## START Source extract
There is thus a problem when associating John the Baptist with Elijah the prophet as written in Malachi.

It must be concluded therefore that the disciples incorrectly understood that John the Baptist was in fact the prophet Elijah. And did Jesus mean that John was literally that prophet? John himself, when asked about it, denied that he was the prophet Elijah. It must be concluded that John was not literally Elijah, but was a type of Elijah, or Elias, and the forerunner of the first appearance of the Messiah, just as Malachi indicates that the prophet Elijah was to be a forerunner of the Second Coming, which is “the great and dreadful day of the Lord.”

The Return of Elijah so that Hearts are Turned

What is this “turn[ing] the heart of the fathers to the children, and the heart of the children to their fathers”? Well, ask yourself how we can proxy baptize our dead ancestors, if we don’t know who they are?
## END Source extract
Set tasks →
**1)** List every sentence in the passage on John the Baptist and Elijah that ends with a question mark.
**2)** Reproduce the passage on John the Baptist and Elijah word for word from "It must be concluded therefore" to "who they are?".
Rely solely on the passage on John the Baptist and Elijah.
## START Supplied entries
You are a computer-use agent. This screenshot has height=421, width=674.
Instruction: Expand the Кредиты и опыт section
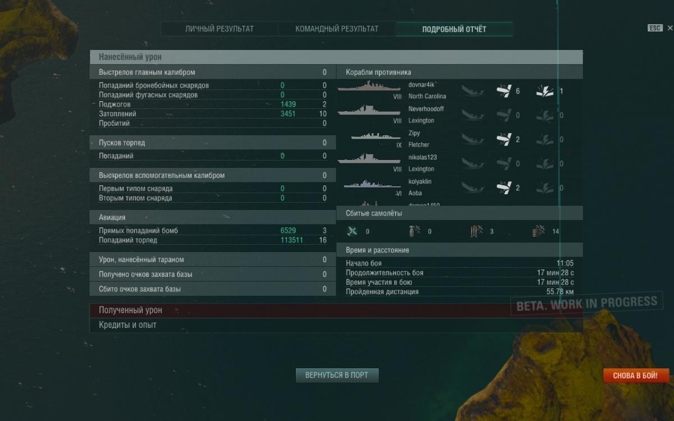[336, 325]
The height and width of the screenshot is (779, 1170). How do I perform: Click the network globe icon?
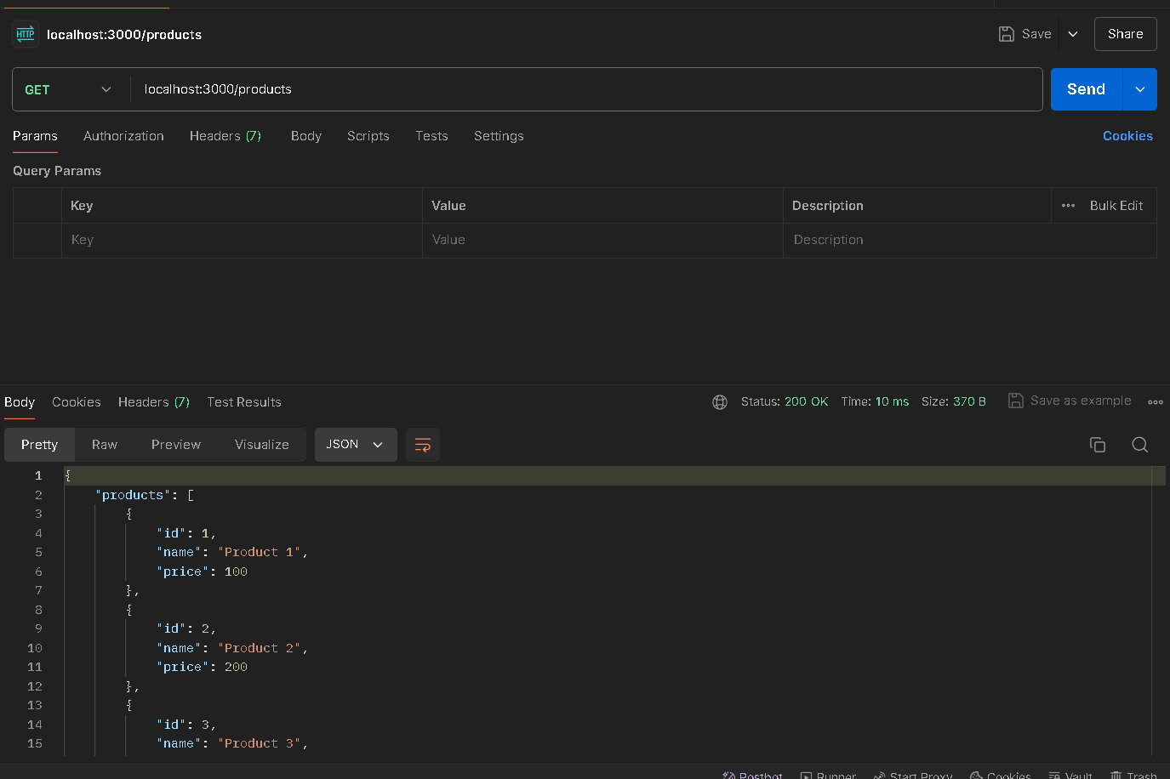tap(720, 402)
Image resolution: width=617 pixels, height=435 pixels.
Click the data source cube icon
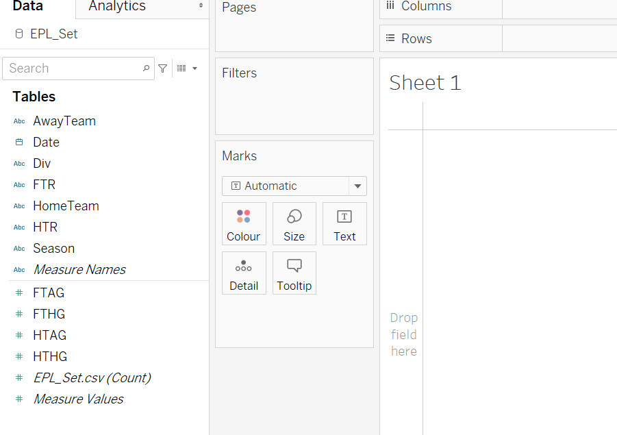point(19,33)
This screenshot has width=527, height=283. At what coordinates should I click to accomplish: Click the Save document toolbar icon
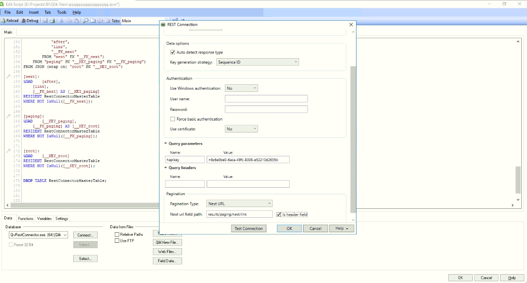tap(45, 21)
## END Supplied entries
The solutions →
**1)**
- And did Jesus mean that John was literally that prophet?
- What is this “turn[ing] the heart of the fathers to the children, and the heart of the children to their fathers”?
- Well, ask yourself how we can proxy baptize our dead ancestors, if we don’t know who they are?

**2)**
It must be concluded therefore that the disciples incorrectly understood that John the Baptist was in fact the prophet Elijah. And did Jesus mean that John was literally that prophet? John himself, when asked about it, denied that he was the prophet Elijah. It must be concluded that John was not literally Elijah, but was a type of Elijah, or Elias, and the forerunner of the first appearance of the Messiah, just as Malachi indicates that the prophet Elijah was to be a forerunner of the Second Coming, which is “the great and dreadful day of the Lord.”

The Return of Elijah so that Hearts are Turned

What is this “turn[ing] the heart of the fathers to the children, and the heart of the children to their fathers”? Well, ask yourself how we can proxy baptize our dead ancestors, if we don’t know who they are?